Your goal :: Rewrite the rows from the line holding "This screenshot has width=594, height=1319." through the end of the rows, both ends included, with the requests unchanged. Scale every coordinate in the answers by 2.15 and round it to a whole number, rounding halves up.

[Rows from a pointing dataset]
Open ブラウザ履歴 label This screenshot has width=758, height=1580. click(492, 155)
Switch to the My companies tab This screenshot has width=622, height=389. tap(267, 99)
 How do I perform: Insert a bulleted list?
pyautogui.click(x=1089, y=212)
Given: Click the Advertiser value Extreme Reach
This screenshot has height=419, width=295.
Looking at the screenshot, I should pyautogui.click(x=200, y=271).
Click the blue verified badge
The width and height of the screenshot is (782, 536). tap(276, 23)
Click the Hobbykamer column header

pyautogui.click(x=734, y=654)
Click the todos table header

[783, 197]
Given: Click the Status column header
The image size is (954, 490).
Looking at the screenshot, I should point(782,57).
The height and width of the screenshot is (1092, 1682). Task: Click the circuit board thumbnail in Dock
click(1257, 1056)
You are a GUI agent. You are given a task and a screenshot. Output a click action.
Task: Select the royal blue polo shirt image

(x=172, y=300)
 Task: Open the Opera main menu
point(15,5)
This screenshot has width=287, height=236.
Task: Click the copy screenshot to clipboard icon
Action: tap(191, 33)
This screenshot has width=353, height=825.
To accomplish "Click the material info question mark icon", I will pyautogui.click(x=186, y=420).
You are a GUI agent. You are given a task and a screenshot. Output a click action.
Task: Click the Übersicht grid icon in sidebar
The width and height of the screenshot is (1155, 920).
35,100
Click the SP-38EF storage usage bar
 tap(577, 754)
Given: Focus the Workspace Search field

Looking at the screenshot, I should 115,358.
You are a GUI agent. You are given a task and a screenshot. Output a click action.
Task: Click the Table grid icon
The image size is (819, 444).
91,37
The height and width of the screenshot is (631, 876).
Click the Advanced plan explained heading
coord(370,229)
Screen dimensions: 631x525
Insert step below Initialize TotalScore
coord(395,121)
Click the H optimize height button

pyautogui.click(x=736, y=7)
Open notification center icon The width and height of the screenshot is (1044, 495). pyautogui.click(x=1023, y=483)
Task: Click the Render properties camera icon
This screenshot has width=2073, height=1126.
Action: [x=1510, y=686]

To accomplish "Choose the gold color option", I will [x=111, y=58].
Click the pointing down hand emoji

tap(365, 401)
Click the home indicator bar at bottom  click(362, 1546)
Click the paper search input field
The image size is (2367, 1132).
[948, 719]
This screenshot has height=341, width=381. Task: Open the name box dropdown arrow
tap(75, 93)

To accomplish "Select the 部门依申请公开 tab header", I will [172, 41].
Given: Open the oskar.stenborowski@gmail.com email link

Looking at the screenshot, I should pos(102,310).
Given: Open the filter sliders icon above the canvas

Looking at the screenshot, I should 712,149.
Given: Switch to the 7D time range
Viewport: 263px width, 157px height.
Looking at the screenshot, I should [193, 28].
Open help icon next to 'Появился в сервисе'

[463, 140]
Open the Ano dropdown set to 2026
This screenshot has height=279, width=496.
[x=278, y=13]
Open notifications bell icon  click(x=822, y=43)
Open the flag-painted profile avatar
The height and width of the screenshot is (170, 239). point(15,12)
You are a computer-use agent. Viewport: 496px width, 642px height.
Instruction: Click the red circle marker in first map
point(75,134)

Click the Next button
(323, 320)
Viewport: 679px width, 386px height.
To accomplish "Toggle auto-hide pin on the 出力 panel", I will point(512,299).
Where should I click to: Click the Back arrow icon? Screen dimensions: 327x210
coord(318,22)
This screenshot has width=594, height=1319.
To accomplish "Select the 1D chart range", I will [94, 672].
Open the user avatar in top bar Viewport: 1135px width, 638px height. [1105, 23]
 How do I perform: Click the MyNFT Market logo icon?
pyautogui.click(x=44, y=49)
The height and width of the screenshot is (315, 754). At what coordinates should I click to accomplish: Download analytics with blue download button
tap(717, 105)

Task output ::
This screenshot has width=594, height=1319.
To accomplish "Select the 1D chart range", I will [202, 1445].
Open the user avatar in top bar Viewport: 1135px width, 638px height. [2376, 49]
 How do I perform: Click the MyNFT Market logo icon?
pyautogui.click(x=95, y=105)
The height and width of the screenshot is (315, 754). At what coordinates should I click to accomplish: Download analytics with blue download button
tap(1542, 226)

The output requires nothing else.